Charles the Second’s Aunt
(correction to above)
1596-1662. Eldest daughter of James I of Great Britain and Anne of Denmark.
Interesting life story:
http://52.1911encyclopedia.org/E/EL/ELIZABETH_1596_1662_.htm
She was known as the Winter Queen.
To summarize the story told in Pauline’s link: In February 1613 (at sixteen) she married Frederick V, the Elector Palatine (ruler of the Palatinate, a major German state on the Rhine, and one of the seven men who traditionally elected the Holy Roman Emperor); when he was offered the crown of Bohemia by the Czechs rebelling against the Catholic Habsburgs in 1619 he accepted (against the advice of friends and relatives — how else was he going to become a king?), and after his troops were defeated by the Catholic armies at the Battle of the White Mountain in 1620 he and his wife lost everything: mockingly referred to as the “Winter” king and queen (their reign had lasted less than a year), they were forced into exile in Holland where they were dependent on the kindness of their hosts and occasional subventions from other Protestant rulers. The Holy Roman Emperor, who also happened to be the head of the House of Habsburg, stripped Frederick of the Palatinate, transferred the electorate to Bavaria, and allowed the Spanish army to occupy his territories, where he died during a secret visit in 1632.

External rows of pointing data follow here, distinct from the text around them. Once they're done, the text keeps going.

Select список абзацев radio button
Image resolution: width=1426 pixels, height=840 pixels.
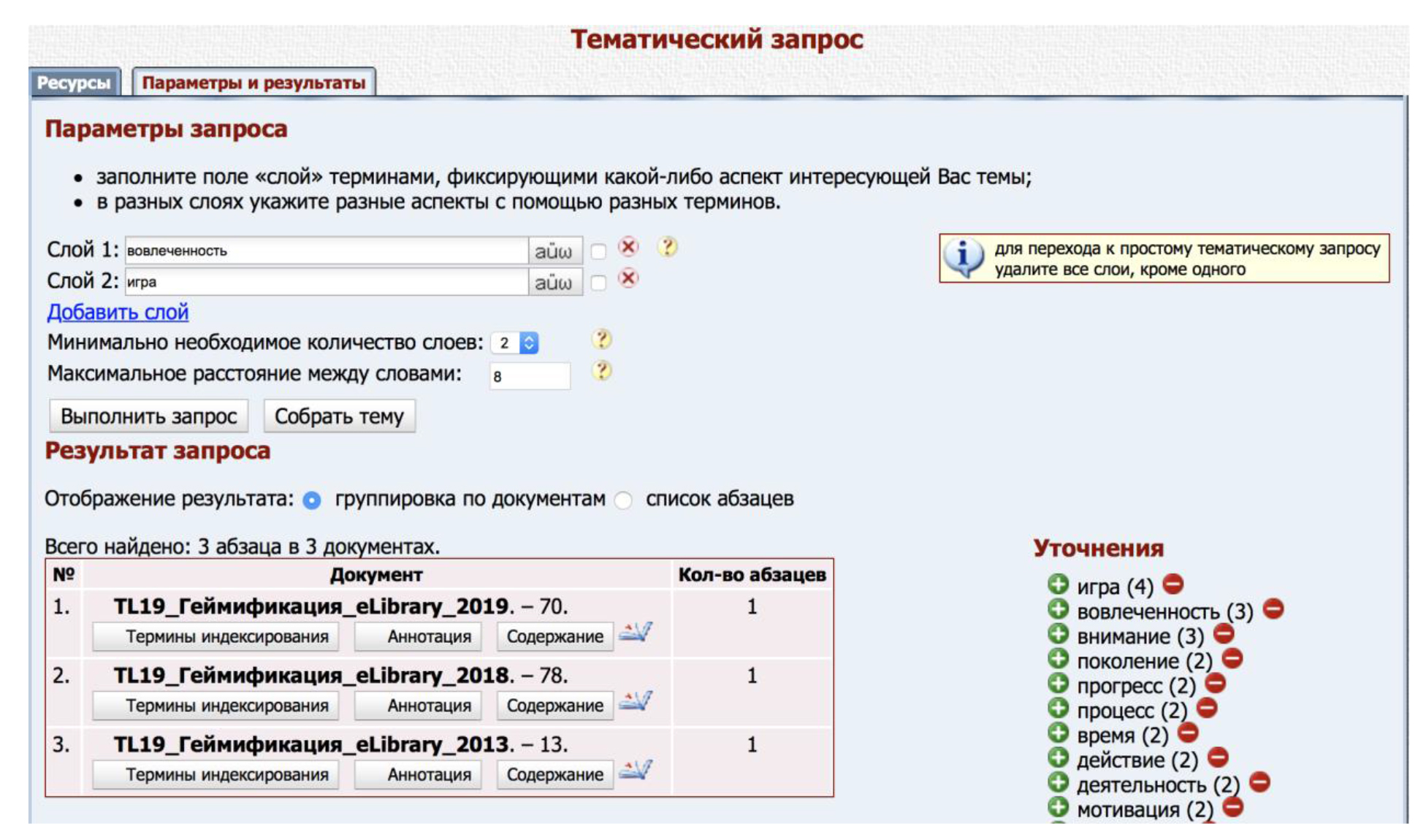(x=623, y=500)
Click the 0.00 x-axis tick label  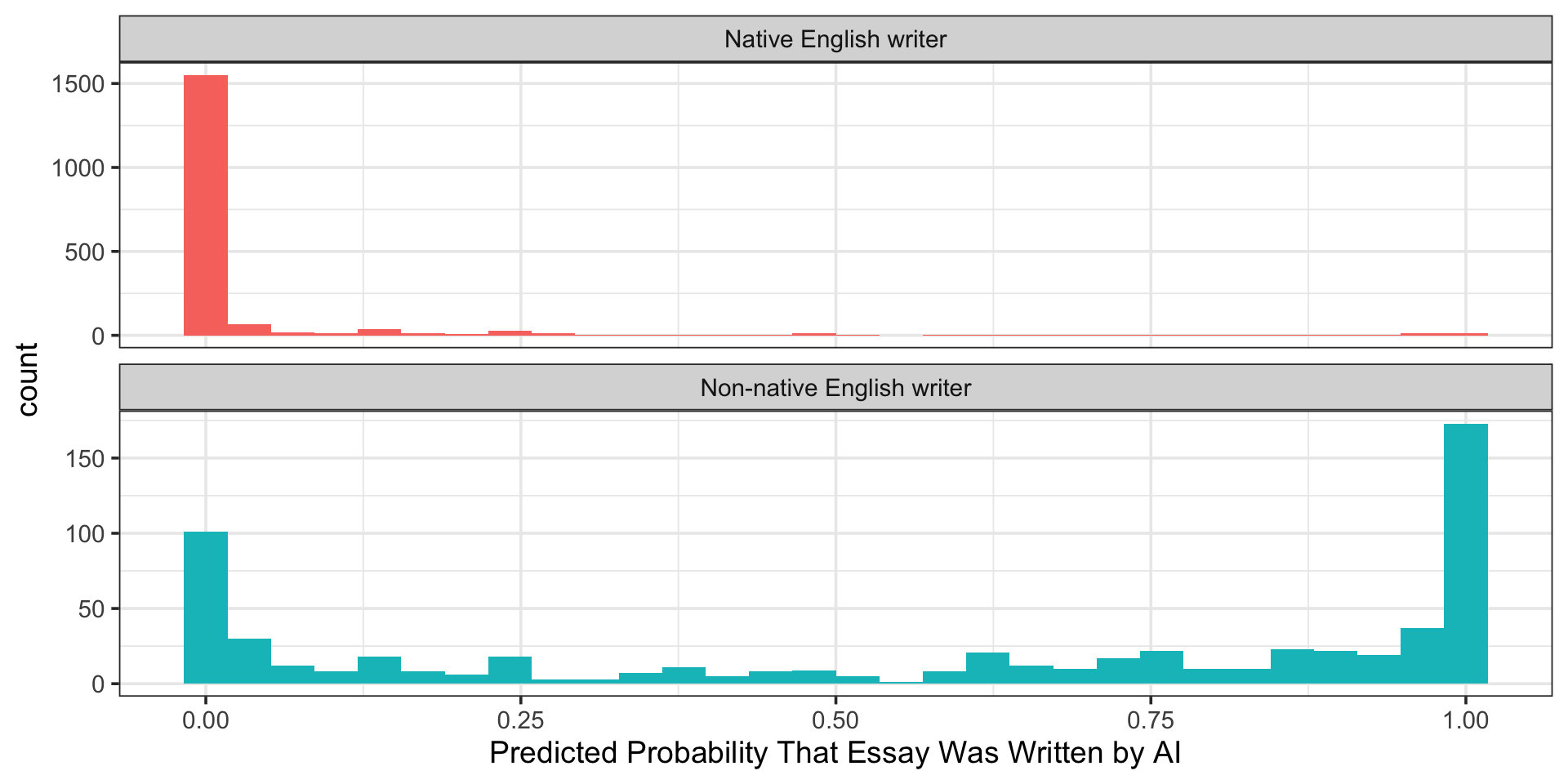coord(206,720)
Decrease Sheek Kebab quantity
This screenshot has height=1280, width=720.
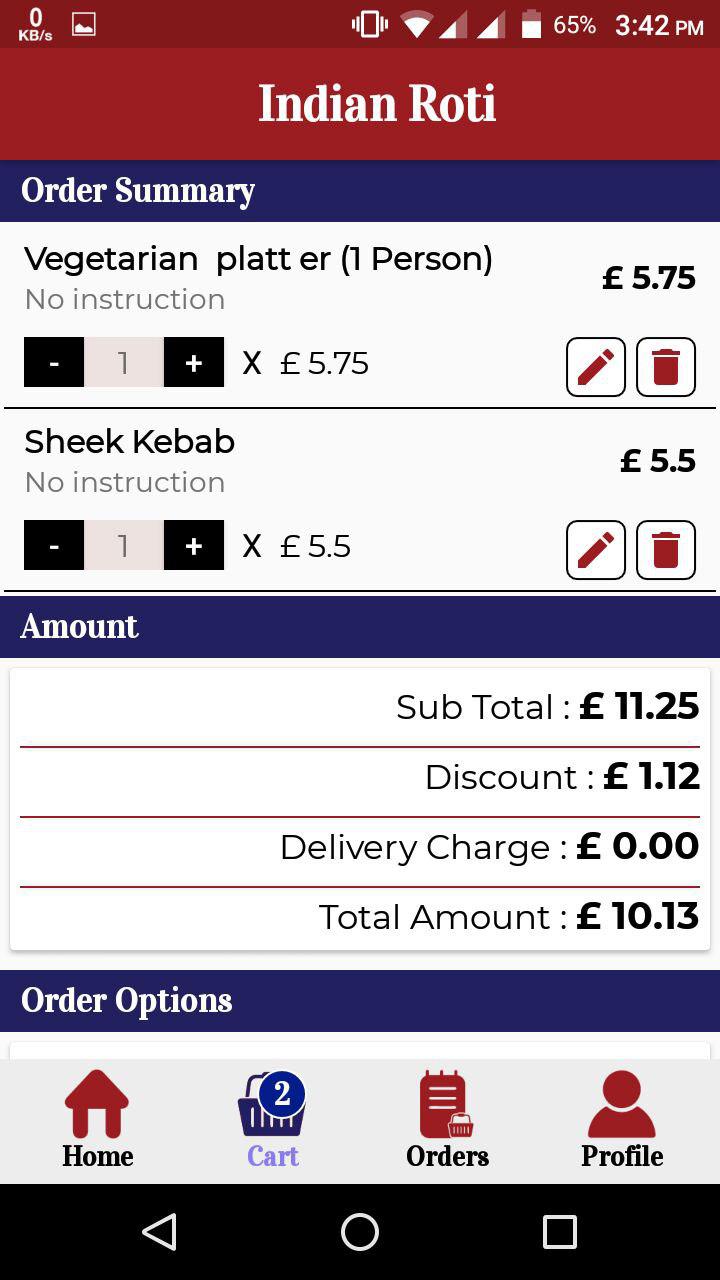point(54,546)
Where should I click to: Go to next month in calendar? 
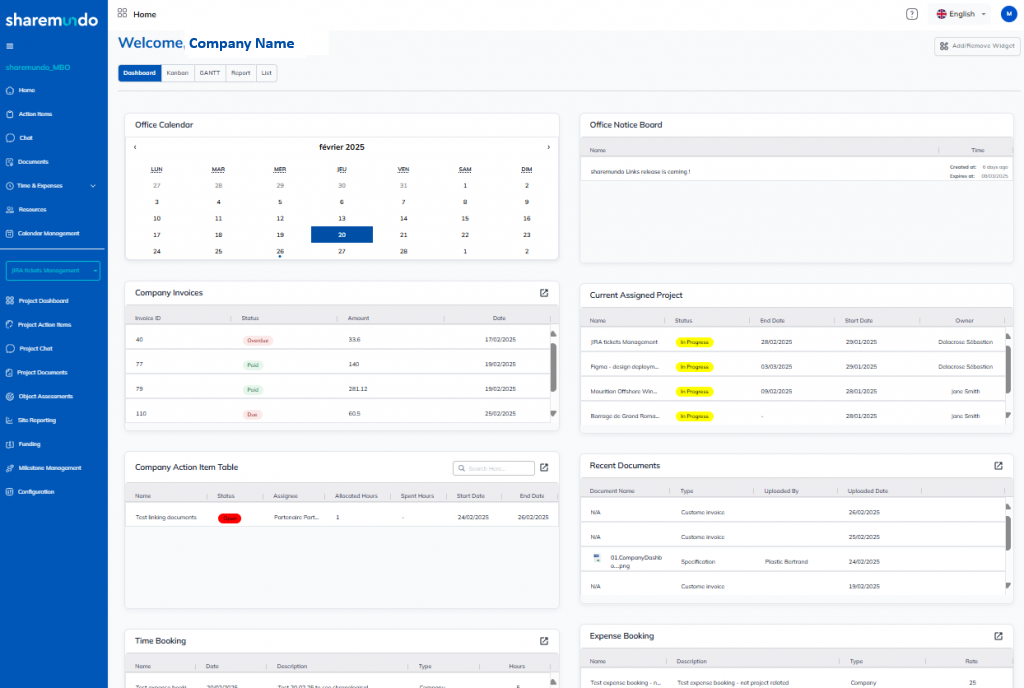tap(548, 147)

Meanwhile his wife (who was remarkable for having survived 20 childbirths in just under 20 years of marriage) was left to bring up the half of the children who made it through to adolescence. After the peace of Westphalia in 1648 a part of her husband’s domains, the Rhenish Palatinate, was restored to her eldest son, Karl Ludwig, who became an elector like his father, but he didn’t want his mom around, and her other children deserted her as well. (Her daughter Sophia married Ernst August, the Elector of Hanover, and their son became George I of England in 1714.) Her Dutch pension ceased in 1650. There was popular sentiment in her favor in England, but Charles II showed no desire to receive her; eventually she sailed for England anyway in May 1661 and was granted a pension. “On the 8th of February 1662 she removed to Leicester House in Leicester Fields, and died shortly afterwards on the 13th of the same month, being buried in Westminster Abbey.”
An interesting fact is that if Charles I had been at home in 1641 when plague broke out near Whitehall (he’d just left for Scotland) and had died, Elizabeth would have inherited the throne, and her son would presumably have become King of England rather than Elector Palatine.
The Winter Queen
There is a historical novel by Jane Stevenson, The Winter Queen, about a (non-historical) romance between Elizabeth and “a former African prince and freed slave,” Pelagius van Overmeer; it’s gotten good reviews and may be worth investigating:
http://www.houghtonmifflinbooks.com/catalog/titledetail.cfm?titleNumber=688000
“If Charles I had died [of the plague, in 1641], Elizabeth would have inherited the throne, and her son would presumably have become King of England.”
I don’t get this. Charles I’s son Charles (later Charles II) was ten in 1641 (and had four younger siblings, by my reckoning). Why wouldn’t he have succeeded if Charles I had died then?